▶ **Records from a data collection**
·····

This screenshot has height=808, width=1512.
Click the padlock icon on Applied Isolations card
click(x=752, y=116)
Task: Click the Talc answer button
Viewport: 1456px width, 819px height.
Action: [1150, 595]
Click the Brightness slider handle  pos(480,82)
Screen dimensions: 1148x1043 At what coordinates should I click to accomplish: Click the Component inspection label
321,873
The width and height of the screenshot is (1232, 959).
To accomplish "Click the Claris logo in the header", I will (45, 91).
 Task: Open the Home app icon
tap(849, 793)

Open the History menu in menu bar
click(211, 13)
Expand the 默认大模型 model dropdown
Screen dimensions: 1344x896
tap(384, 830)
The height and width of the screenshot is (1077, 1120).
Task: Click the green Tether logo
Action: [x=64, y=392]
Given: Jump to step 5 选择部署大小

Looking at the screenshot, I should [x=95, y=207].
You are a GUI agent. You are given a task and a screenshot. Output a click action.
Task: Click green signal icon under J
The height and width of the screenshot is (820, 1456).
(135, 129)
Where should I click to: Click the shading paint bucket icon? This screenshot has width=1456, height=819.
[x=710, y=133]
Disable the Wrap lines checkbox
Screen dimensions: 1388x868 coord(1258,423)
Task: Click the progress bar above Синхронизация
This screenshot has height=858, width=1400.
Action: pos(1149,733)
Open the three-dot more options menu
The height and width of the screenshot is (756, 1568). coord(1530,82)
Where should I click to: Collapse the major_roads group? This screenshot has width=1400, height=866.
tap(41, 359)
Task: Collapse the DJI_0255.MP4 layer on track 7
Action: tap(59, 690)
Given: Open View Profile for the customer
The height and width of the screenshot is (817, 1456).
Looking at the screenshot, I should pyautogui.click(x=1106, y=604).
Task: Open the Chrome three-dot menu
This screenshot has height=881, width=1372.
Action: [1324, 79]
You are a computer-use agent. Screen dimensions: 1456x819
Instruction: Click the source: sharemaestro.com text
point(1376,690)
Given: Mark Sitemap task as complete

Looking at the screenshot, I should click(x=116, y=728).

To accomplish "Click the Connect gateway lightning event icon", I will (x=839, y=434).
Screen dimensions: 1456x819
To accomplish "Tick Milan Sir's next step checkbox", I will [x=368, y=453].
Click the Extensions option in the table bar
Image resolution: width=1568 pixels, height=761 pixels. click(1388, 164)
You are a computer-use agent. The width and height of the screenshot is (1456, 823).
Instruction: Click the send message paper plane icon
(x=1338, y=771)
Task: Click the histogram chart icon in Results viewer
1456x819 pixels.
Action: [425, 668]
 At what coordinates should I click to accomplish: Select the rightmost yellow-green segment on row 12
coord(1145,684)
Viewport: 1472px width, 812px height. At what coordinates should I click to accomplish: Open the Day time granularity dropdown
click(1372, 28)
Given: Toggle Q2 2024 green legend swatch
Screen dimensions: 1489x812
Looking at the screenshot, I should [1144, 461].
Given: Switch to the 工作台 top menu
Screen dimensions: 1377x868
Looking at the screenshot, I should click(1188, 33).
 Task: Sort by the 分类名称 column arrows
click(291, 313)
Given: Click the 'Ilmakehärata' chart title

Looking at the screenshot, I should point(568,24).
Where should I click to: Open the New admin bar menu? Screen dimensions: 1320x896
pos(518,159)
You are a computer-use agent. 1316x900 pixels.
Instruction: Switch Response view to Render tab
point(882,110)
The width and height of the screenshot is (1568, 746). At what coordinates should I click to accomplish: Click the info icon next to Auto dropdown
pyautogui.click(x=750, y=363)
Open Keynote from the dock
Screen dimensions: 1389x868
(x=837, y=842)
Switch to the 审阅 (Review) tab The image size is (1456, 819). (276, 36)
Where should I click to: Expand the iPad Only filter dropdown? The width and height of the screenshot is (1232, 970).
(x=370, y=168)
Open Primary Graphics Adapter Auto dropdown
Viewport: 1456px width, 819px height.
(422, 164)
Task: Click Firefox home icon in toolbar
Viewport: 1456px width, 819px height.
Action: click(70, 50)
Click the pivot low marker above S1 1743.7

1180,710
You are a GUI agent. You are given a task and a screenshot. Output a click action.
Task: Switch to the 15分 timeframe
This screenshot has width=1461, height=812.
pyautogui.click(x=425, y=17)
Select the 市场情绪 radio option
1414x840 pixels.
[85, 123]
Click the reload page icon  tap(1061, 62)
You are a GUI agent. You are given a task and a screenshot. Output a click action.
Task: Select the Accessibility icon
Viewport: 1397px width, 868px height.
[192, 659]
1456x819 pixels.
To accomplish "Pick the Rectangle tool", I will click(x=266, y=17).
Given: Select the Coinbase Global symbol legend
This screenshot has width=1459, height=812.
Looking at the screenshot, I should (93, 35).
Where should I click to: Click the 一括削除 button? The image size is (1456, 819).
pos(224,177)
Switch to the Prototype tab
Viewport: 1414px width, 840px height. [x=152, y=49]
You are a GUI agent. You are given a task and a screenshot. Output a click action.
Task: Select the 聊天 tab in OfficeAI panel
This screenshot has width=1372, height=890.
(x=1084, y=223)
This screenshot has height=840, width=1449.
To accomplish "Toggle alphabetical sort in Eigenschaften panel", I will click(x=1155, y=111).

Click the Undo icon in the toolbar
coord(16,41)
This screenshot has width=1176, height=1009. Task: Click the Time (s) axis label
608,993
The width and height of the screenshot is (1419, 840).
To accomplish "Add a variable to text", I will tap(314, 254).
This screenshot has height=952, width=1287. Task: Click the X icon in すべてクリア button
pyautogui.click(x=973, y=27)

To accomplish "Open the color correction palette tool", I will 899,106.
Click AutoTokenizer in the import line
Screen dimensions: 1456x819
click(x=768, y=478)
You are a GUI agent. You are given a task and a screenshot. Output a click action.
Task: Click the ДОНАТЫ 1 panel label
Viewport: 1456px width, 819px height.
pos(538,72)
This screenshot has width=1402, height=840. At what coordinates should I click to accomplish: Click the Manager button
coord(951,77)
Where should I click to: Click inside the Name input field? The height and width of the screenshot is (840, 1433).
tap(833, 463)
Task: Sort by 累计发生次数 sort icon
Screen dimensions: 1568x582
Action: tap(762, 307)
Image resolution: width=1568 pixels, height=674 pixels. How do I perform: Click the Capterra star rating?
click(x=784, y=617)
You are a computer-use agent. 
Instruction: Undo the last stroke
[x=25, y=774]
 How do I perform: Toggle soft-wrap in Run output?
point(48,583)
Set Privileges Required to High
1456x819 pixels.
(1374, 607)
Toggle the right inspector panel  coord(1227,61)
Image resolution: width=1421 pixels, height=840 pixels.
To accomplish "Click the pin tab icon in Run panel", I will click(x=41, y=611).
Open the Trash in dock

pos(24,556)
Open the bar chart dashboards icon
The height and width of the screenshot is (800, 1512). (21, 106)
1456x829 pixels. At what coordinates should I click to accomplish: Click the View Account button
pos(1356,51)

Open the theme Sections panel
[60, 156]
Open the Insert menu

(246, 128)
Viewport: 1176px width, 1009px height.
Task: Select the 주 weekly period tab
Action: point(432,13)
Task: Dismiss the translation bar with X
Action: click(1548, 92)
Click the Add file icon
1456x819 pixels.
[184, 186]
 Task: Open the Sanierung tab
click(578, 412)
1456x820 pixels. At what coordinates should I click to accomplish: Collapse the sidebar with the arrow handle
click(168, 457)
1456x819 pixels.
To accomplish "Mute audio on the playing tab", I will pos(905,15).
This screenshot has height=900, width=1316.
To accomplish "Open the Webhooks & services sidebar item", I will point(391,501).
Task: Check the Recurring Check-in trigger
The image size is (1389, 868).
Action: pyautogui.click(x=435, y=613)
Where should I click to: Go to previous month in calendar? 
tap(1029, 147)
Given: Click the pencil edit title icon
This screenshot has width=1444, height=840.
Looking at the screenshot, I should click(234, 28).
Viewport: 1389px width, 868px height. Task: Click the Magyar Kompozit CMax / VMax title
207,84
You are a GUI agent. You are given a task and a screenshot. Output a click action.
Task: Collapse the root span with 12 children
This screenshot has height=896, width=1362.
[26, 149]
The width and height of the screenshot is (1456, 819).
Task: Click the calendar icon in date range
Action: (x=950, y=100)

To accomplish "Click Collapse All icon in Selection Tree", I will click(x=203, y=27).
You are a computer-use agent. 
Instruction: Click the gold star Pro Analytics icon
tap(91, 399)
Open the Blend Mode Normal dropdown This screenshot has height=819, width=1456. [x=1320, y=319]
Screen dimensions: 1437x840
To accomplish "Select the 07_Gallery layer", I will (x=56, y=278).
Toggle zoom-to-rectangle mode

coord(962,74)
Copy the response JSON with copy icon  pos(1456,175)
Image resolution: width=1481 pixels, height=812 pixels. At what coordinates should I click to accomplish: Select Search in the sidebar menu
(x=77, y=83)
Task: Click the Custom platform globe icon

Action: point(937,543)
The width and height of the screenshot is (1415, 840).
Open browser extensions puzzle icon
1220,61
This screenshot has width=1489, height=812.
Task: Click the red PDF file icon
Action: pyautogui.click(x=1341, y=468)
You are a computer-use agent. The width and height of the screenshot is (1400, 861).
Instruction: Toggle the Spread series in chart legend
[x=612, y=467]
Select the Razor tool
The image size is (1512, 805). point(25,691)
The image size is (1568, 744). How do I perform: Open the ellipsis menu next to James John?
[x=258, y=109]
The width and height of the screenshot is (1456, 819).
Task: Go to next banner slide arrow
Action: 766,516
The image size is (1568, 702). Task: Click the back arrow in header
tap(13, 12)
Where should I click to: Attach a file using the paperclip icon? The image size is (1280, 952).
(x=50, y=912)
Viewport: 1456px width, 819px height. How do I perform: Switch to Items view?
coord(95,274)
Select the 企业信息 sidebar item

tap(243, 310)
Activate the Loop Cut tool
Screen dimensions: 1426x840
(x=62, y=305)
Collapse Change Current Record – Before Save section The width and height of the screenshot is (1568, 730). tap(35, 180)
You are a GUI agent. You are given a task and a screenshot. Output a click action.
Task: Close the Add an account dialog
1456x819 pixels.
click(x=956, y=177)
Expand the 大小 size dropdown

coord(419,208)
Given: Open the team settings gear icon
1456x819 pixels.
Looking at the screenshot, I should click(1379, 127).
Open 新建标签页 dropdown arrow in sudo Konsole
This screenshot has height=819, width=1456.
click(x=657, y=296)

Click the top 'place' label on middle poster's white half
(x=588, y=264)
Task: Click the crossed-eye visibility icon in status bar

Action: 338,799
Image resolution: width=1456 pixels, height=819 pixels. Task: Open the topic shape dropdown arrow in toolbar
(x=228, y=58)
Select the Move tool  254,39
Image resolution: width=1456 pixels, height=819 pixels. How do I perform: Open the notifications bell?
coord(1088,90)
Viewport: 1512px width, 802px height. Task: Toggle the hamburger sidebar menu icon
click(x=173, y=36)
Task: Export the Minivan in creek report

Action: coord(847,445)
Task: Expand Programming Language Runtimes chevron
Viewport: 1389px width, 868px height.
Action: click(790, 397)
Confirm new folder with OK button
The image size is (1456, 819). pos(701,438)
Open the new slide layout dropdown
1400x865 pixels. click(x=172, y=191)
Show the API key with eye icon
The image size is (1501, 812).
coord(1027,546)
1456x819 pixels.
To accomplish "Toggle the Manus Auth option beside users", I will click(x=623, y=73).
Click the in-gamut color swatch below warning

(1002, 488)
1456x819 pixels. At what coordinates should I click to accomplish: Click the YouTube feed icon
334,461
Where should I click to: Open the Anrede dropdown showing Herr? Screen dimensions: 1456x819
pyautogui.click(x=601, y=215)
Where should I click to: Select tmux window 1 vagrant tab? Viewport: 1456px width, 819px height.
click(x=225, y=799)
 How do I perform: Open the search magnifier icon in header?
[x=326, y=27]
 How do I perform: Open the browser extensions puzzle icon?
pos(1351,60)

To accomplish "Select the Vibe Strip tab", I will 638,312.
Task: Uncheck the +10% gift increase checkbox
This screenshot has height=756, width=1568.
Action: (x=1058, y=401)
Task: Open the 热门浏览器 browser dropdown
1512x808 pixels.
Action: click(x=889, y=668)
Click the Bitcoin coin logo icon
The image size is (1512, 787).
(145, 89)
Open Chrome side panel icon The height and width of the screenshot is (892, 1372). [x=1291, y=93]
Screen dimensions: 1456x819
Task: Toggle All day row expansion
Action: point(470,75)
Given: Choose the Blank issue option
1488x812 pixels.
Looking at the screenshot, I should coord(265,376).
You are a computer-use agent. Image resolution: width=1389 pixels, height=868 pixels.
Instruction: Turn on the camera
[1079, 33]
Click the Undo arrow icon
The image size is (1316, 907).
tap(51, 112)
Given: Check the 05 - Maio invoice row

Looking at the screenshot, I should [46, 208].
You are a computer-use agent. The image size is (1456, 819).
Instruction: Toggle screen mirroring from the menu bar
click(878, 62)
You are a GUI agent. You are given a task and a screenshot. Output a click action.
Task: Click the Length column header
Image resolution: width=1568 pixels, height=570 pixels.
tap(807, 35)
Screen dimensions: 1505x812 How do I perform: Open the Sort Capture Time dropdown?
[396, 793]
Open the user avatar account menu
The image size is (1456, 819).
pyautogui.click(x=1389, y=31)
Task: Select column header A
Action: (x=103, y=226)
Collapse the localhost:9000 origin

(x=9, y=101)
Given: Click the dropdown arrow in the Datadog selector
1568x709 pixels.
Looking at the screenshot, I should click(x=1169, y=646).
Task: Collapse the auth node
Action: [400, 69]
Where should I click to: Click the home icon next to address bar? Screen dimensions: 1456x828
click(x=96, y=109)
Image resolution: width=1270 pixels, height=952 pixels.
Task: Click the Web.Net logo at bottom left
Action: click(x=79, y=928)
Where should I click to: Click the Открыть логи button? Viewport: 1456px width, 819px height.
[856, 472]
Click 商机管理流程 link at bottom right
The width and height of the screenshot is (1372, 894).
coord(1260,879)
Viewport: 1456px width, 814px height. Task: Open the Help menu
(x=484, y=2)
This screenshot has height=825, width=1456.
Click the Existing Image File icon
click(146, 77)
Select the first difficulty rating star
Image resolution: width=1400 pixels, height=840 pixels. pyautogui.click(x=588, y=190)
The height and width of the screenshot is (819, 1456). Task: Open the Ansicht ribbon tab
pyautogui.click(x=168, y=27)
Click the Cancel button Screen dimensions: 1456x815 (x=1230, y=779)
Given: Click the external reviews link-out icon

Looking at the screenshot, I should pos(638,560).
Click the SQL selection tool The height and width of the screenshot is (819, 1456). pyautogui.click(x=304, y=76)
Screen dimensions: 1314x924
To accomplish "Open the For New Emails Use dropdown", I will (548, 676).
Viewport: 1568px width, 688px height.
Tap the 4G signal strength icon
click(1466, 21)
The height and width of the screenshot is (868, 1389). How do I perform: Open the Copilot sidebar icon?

·····

▶ **Exercise goal**
Of all the entries above, repeat only the lines from the line that has "Click the in-gamut color swatch below warning" to the line that has "You are a computer-use agent. Image", both lines included, exactly.

▶ **Answer box**
Click the in-gamut color swatch below warning

(1002, 488)
1456x819 pixels. At what coordinates should I click to accomplish: Click the YouTube feed icon
334,461
Where should I click to: Open the Anrede dropdown showing Herr? Screen dimensions: 1456x819
pyautogui.click(x=601, y=215)
Where should I click to: Select tmux window 1 vagrant tab? Viewport: 1456px width, 819px height.
click(x=225, y=799)
 How do I perform: Open the search magnifier icon in header?
[x=326, y=27]
 How do I perform: Open the browser extensions puzzle icon?
pos(1351,60)

To accomplish "Select the Vibe Strip tab", I will 638,312.
Task: Uncheck the +10% gift increase checkbox
This screenshot has height=756, width=1568.
Action: (x=1058, y=401)
Task: Open the 热门浏览器 browser dropdown
1512x808 pixels.
Action: click(x=889, y=668)
Click the Bitcoin coin logo icon
The image size is (1512, 787).
(145, 89)
Open Chrome side panel icon The height and width of the screenshot is (892, 1372). [x=1291, y=93]
Screen dimensions: 1456x819
Task: Toggle All day row expansion
Action: point(470,75)
Given: Choose the Blank issue option
1488x812 pixels.
Looking at the screenshot, I should coord(265,376).
You are a computer-use agent. Image resolution: width=1389 pixels, height=868 pixels.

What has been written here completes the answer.